Ian J Miller was born in 1942 at Hokitika (New Zealand) and received degrees (BSc Hons1, PhD) from the University of Canterbury, New Zealand. He became Head of Applied Chemistry at Chemistry Division, DSIR (NZ) before leaving to set up his own chemical research company. His involvement in ventures to make pyromellitates (for heat resistant plastics) and seaweeds led to his becoming a Director of two ICI joint venture companies. He has also self-published two sets of ebooks, together with 100 peer-reviewed scientific papers. His scientific work has involved seaweed polysaccharides, liquefaction of biomass, photochemistry, as well as theory. His work on scientific theory has led to two ebooks entitled "Elements of Theory", which show how to form scientific theories by using the methodology known as induction. The author is now semi-retired, he lives in Lower Hutt, New Zealand, and is mainly working on completing a series of science fiction/thriller novels involving a futuristic history.
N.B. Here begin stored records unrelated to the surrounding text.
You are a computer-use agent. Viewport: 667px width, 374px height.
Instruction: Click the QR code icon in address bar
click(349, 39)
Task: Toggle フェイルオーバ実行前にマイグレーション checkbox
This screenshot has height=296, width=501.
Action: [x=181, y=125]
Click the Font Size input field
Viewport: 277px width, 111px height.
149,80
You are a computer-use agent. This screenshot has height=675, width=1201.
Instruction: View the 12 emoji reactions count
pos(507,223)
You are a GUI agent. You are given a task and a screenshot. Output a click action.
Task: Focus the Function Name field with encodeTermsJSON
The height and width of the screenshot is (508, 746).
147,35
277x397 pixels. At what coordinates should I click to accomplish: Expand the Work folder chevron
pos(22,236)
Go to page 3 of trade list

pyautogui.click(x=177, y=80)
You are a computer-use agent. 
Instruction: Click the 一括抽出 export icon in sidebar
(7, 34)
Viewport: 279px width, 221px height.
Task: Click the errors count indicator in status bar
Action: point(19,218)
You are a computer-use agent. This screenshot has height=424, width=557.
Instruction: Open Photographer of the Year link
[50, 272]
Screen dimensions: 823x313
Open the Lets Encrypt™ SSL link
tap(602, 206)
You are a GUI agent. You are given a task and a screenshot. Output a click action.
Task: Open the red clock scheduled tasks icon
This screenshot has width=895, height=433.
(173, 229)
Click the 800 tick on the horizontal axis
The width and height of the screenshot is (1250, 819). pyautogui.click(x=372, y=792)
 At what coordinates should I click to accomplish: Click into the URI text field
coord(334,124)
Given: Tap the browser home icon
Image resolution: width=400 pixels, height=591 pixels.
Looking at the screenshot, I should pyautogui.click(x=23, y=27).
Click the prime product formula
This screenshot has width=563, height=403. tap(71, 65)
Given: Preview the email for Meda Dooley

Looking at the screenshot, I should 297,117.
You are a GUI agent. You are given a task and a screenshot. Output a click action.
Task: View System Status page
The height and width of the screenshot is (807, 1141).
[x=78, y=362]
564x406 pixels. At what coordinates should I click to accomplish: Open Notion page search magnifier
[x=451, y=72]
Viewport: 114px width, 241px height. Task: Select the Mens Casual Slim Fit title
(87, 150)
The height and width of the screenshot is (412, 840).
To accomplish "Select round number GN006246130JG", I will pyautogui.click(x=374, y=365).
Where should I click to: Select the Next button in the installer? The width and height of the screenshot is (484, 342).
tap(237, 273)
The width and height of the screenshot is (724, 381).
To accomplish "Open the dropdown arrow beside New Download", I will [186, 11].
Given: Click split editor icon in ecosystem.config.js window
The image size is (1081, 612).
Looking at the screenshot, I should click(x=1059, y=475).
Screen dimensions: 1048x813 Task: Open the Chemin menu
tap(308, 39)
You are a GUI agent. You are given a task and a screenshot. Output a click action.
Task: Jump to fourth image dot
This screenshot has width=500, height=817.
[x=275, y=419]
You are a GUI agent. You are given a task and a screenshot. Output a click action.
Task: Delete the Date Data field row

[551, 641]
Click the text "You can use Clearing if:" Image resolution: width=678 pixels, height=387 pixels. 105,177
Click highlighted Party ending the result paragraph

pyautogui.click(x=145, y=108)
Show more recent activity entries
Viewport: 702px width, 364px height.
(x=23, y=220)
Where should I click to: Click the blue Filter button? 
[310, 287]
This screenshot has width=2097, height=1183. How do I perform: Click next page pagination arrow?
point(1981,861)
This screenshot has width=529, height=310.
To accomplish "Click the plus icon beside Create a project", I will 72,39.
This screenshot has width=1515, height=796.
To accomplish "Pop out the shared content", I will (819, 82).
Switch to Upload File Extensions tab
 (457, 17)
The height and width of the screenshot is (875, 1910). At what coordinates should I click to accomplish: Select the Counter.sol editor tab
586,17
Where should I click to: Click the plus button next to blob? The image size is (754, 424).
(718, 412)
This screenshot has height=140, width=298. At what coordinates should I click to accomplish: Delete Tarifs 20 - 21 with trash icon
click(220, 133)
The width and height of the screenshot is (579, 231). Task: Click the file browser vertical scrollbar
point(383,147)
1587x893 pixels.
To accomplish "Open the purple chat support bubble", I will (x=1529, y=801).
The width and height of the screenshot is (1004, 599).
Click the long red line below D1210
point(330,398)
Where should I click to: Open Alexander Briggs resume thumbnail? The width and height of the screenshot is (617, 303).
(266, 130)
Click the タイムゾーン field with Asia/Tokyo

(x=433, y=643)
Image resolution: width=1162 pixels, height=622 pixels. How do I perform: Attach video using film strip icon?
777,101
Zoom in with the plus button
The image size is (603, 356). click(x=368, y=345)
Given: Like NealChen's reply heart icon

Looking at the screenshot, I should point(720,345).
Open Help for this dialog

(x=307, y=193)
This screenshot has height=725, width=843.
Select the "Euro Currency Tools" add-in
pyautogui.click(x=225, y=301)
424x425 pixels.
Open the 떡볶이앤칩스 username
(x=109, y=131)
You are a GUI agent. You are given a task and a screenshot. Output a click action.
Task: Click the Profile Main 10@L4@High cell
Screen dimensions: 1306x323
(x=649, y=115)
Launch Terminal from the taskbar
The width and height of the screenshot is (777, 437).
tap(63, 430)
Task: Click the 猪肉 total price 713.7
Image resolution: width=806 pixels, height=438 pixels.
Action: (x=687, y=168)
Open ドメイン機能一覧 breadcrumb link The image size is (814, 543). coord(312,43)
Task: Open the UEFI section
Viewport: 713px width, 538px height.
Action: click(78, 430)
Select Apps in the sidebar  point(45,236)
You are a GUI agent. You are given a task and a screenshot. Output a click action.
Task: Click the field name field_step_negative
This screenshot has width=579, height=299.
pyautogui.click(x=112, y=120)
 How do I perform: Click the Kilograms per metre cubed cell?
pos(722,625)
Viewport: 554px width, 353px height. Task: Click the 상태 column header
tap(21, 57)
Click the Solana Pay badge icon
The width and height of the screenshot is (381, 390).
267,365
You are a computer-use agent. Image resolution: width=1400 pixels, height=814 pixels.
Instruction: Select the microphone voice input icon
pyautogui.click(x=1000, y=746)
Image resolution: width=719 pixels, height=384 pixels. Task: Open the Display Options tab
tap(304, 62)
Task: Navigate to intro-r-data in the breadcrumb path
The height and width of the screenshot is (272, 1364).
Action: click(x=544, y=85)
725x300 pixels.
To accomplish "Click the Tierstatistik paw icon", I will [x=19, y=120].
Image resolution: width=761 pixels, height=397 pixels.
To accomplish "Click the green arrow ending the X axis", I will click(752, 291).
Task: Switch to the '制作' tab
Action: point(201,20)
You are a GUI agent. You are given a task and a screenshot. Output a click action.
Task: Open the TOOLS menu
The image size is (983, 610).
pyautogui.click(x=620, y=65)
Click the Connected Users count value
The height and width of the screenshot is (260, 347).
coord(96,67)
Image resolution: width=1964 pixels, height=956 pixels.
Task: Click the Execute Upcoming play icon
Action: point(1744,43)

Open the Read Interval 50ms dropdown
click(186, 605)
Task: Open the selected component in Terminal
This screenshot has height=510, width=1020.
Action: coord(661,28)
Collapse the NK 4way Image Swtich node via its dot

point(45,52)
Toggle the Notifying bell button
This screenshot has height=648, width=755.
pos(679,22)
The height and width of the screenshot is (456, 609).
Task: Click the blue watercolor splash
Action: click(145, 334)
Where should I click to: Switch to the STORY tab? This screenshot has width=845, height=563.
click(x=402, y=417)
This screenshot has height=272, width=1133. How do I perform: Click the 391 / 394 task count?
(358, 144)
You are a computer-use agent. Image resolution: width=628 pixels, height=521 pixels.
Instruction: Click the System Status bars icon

The author's experience with negotiations with politicians, business leaders and financiers has been used to give authenticity to those aspects of the plots, while his experience during the 1968 invasion of Czechoslovakia, including the smuggling of a petition out of the Iron Curtain, has helped with the thriller aspect. He has also had a life-long fascination with theories in the physical sciences, and his work on planetary science has been used to provide realistic backgrounds, particularly for the novels involving Mars, and to provide illustrations of how science works. Following the 1980s financial crisis, he began to write a sequence of futuristic science fiction novels that are intended to offer something for those who wish to think. The series starts with the premise that exponential growth cannot continue indefinitely on a finite planet, and eventually there will be resource constraints. Everyone could share the pain, everyone could work together to provide a better future, but the underlying concept is that there will be sufficient greed that this will not happen. He also writes two blogs, a scientific one at the Royal Society of Chemistry, and a more general one relating to his experiences and his writing at Wordpress.